_Problem_.
Retype, word for word, each line between the lines holding "bottom-left zip folder" and "You are a computer-use agent. This", inclusive, and leave the rest of the data alone.

Stored data:
*** Block opens ***
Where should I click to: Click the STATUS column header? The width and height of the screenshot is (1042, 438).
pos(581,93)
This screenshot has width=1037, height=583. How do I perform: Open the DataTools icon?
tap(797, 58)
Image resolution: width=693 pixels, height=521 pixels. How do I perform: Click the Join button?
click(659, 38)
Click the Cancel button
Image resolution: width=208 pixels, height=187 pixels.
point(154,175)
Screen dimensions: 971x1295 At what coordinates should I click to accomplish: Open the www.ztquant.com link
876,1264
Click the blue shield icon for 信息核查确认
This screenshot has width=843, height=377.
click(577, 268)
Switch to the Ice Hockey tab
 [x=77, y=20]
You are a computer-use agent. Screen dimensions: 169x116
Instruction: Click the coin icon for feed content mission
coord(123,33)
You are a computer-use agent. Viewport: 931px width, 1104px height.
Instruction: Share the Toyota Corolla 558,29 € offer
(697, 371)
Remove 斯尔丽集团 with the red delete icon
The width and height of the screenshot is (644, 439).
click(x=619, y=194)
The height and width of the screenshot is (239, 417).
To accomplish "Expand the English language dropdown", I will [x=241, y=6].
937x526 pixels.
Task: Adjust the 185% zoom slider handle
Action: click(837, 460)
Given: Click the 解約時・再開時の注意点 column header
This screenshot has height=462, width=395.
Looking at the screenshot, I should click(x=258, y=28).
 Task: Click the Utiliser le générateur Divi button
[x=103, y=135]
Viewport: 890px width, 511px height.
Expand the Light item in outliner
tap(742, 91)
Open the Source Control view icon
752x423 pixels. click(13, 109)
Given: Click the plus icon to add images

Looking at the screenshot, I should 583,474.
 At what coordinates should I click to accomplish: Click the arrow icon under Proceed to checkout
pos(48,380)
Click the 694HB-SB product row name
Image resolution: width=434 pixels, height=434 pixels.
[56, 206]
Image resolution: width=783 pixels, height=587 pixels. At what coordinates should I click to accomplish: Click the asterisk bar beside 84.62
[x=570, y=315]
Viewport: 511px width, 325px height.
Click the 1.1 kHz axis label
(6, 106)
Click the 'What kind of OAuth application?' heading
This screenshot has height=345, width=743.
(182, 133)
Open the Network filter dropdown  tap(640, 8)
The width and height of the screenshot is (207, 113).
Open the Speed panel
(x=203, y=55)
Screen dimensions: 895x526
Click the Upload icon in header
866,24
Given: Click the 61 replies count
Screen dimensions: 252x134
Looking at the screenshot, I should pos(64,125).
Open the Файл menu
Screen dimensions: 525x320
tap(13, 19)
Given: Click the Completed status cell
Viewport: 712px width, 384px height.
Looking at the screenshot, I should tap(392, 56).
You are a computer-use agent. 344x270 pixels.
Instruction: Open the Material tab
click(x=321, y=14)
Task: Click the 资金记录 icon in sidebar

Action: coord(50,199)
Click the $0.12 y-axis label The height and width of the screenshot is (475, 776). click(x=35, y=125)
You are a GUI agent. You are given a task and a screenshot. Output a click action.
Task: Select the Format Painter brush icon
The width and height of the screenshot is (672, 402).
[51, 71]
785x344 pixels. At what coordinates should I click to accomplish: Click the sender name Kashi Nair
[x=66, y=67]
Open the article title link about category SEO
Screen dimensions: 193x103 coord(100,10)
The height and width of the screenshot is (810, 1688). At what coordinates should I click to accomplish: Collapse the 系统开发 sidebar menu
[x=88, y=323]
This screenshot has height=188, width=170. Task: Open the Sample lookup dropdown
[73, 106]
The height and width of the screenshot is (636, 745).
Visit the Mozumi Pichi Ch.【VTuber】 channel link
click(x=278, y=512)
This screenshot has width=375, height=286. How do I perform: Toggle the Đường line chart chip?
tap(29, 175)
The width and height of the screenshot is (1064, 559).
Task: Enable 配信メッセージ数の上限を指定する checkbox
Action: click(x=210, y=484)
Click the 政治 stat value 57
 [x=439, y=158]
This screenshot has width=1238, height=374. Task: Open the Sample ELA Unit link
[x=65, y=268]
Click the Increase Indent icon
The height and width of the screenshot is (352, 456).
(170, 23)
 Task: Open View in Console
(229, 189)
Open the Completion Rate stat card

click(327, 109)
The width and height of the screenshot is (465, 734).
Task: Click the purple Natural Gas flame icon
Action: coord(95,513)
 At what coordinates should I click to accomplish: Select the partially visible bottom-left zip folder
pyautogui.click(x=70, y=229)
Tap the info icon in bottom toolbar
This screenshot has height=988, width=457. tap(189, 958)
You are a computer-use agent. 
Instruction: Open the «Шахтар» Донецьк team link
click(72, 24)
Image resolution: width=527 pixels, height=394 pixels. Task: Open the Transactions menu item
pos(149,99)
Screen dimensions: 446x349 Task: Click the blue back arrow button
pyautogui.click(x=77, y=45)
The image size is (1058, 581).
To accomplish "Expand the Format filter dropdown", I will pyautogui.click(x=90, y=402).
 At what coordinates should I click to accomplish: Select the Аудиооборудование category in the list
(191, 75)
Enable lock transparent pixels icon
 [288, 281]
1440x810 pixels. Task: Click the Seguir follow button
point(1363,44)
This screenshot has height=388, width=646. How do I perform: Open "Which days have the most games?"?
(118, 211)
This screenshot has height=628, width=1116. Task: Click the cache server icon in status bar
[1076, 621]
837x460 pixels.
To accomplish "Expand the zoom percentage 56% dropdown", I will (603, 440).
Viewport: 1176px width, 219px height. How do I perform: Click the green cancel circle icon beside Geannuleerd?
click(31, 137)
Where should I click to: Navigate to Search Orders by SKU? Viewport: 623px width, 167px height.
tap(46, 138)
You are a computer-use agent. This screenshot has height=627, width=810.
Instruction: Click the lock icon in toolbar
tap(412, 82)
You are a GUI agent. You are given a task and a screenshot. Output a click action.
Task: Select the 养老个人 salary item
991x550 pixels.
*** Block closes ***
_Result_.
 At what coordinates should I click to accomplish: Select the partially visible bottom-left zip folder
pyautogui.click(x=70, y=229)
Tap the info icon in bottom toolbar
This screenshot has height=988, width=457. tap(189, 958)
You are a computer-use agent. 
Instruction: Open the «Шахтар» Донецьк team link
click(72, 24)
Image resolution: width=527 pixels, height=394 pixels. Task: Open the Transactions menu item
pos(149,99)
Screen dimensions: 446x349 Task: Click the blue back arrow button
pyautogui.click(x=77, y=45)
The image size is (1058, 581).
To accomplish "Expand the Format filter dropdown", I will pyautogui.click(x=90, y=402).
 At what coordinates should I click to accomplish: Select the Аудиооборудование category in the list
(191, 75)
Enable lock transparent pixels icon
 [288, 281]
1440x810 pixels. Task: Click the Seguir follow button
point(1363,44)
This screenshot has height=388, width=646. How do I perform: Open "Which days have the most games?"?
(118, 211)
This screenshot has height=628, width=1116. Task: Click the cache server icon in status bar
[1076, 621]
837x460 pixels.
To accomplish "Expand the zoom percentage 56% dropdown", I will (603, 440).
Viewport: 1176px width, 219px height. How do I perform: Click the green cancel circle icon beside Geannuleerd?
click(31, 137)
Where should I click to: Navigate to Search Orders by SKU? Viewport: 623px width, 167px height.
tap(46, 138)
You are a computer-use agent. This screenshot has height=627, width=810.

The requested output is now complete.